The tips below can help you take advantage of revolving credit while staying in control of your finances and credit score: 

  • Make a budget: Create a monthly budget to keep track of your expenses and avoid missing any payments on your revolving credit accounts. 
  • Make on-time payments: Make timely payments every month to avoid late fees or negatively impacting your credit score. 
  • Pay more than the minimum payment: While minimum payments are a requirement, paying more than the minimum or your full balance can reduce the overall interest you’ll pay and the time it takes to repay your debt.
  • Monitor your credit utilization: Your credit utilization is how much you owe compared to your total credit limit. Aim to keep it below 30% to maintain a healthy credit score.

Following these tips and practicing smart credit habits can help you manage revolving credit responsibly.

Revolving credit as a valuable financial tool

Revolving credit offers convenient, quick access to funds and the ability to manage your finances flexibly. As with all types of credit, responsibly managing your account can help you avoid falling into debt or damaging your credit score. 

You can take advantage of revolving credit while avoiding the potential downsides by understanding how it works, making timely payments, and using it as a tool that aligns with your financial goals. 

Ready to get started with your first revolving credit account? Learn more about how credit cards work.

FAQs about revolving credit

Still have questions about revolving credit? Find answers below. 

Is it good to have revolving credit? 

Revolving credit can be beneficial if you use it responsibly. It offers financial flexibility and can help build a positive credit history, but it’s essential to manage it wisely to avoid accumulating debt.

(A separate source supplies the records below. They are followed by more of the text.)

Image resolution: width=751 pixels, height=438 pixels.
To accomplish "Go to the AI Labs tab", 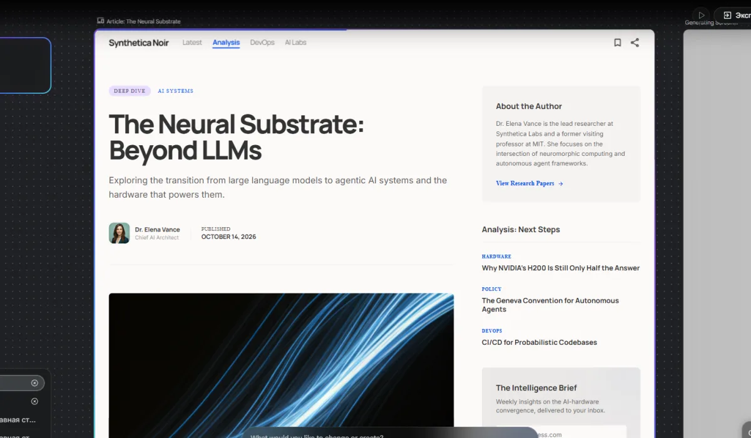I will tap(295, 43).
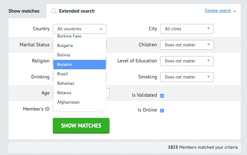This screenshot has height=155, width=247.
Task: Pick Bulgaria from the country list
Action: (80, 46)
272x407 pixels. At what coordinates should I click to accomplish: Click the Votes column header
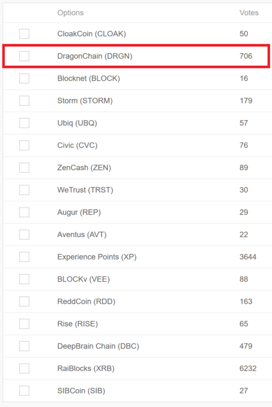[x=249, y=12]
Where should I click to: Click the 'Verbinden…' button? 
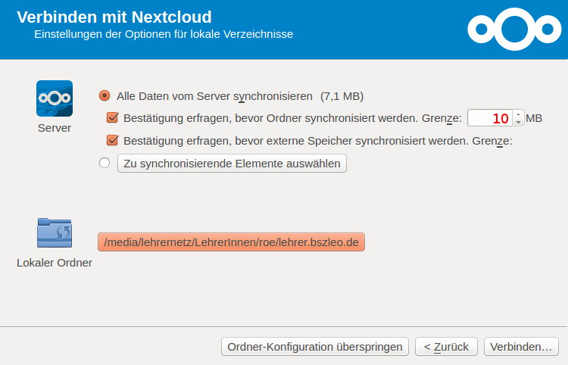coord(521,347)
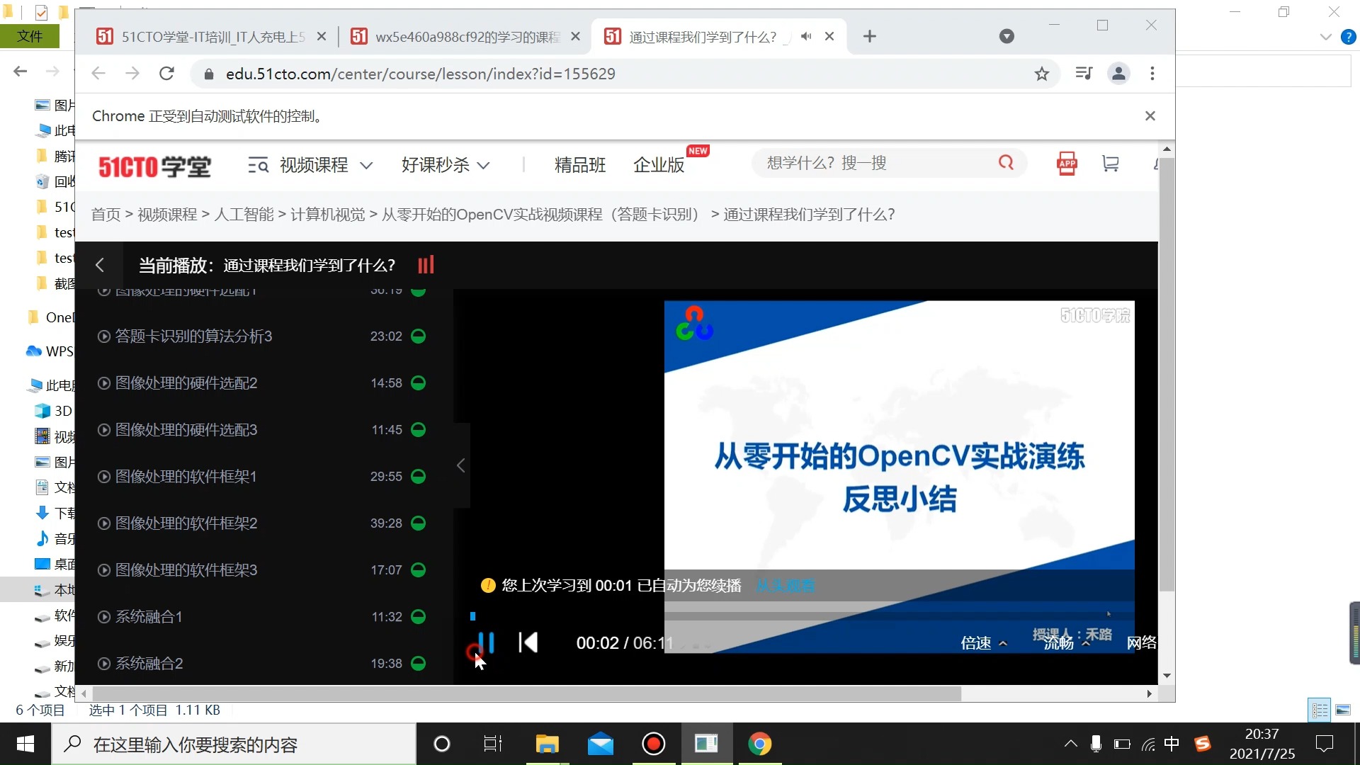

What happens if I miss a payment on my revolving credit account?

Missing a payment on your revolving credit account can lead to late fees, increased interest charges, and a negative impact on your credit score. You can avoid these consequences by making at least the minimum payment on your account each month. 

Is revolving credit suitable for emergencies or unexpected expenses?

Yes, revolving credit, like a credit card, can be a useful and convenient way to cover unexpected expenses or emergencies. It provides quick access to funds when needed, but don’t open a revolving credit account unless you can repay what you borrow promptly to avoid high interest costs.